- _Collected data entries_
○ ○ ○ ○ ○ ○ ○

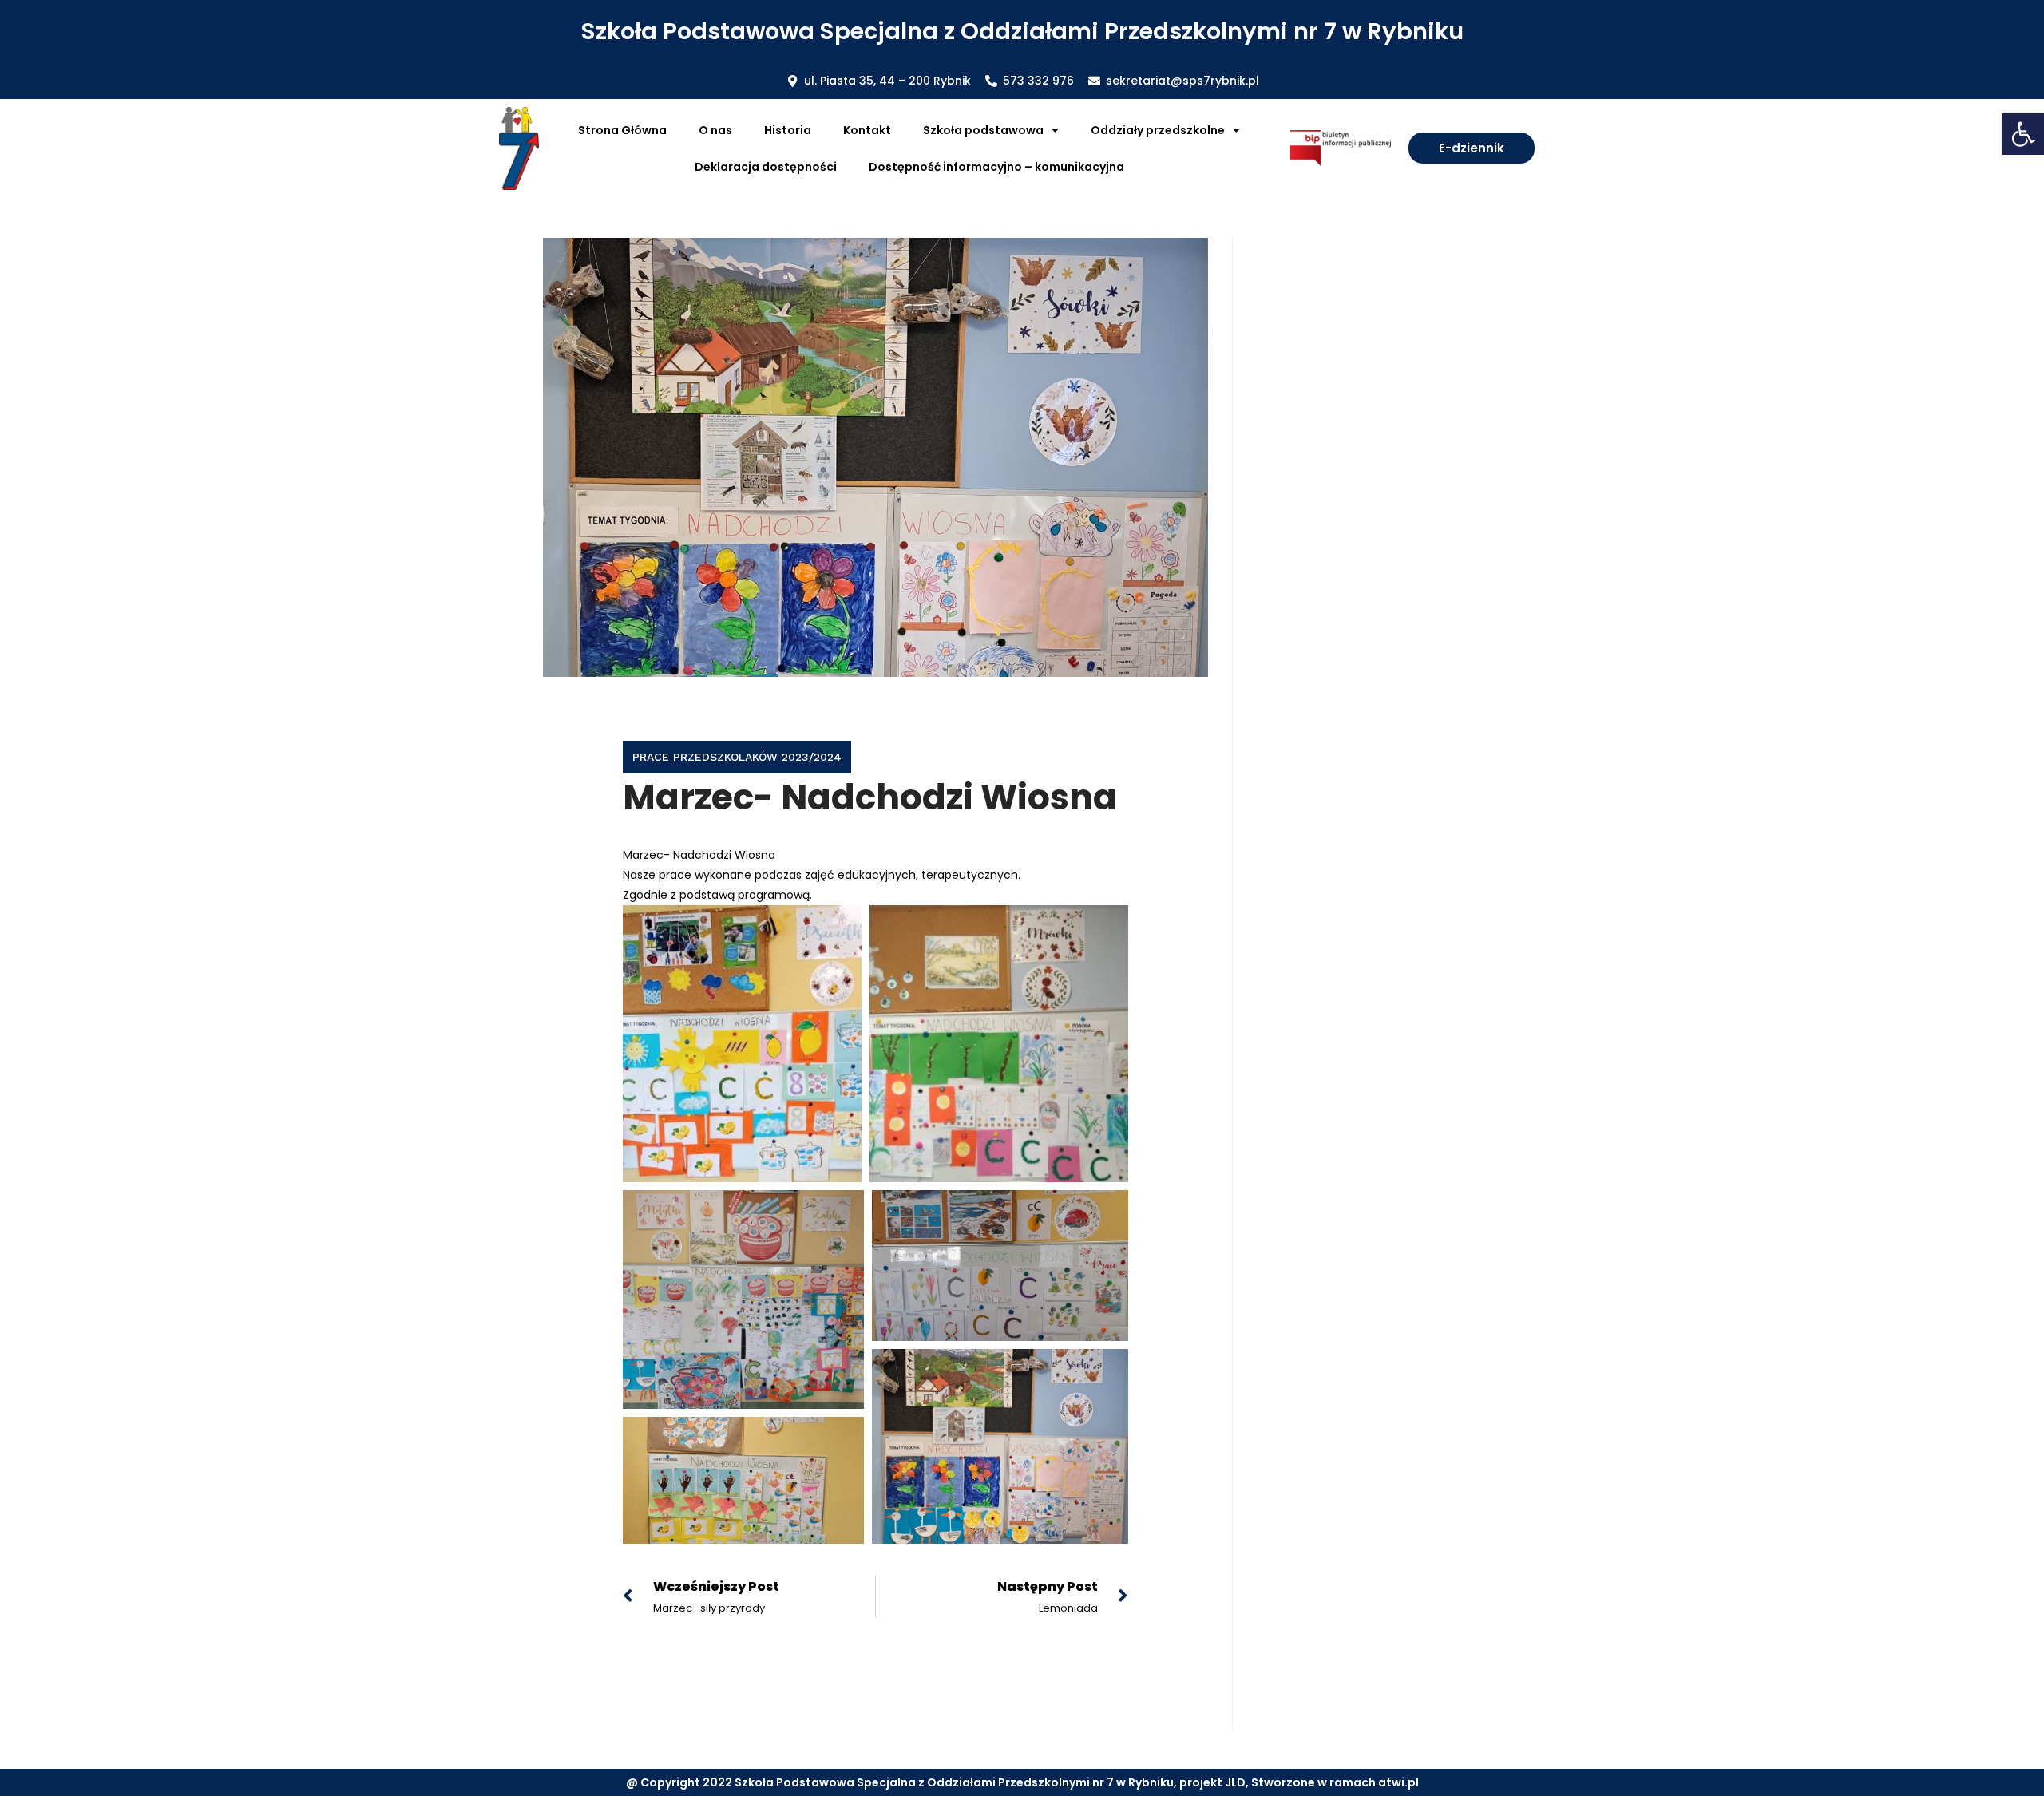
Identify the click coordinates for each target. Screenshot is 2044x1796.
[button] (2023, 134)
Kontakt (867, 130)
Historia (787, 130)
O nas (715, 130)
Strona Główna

○ ○ ○ ○ ○ ○ ○

- _Problem description_
Restate all entries above exactly, but not the images.

- _Response for this exercise_
Identify the click coordinates for each target. Screenshot is 2044x1796.
[button] (2023, 134)
Kontakt (867, 130)
Historia (787, 130)
O nas (715, 130)
Strona Główna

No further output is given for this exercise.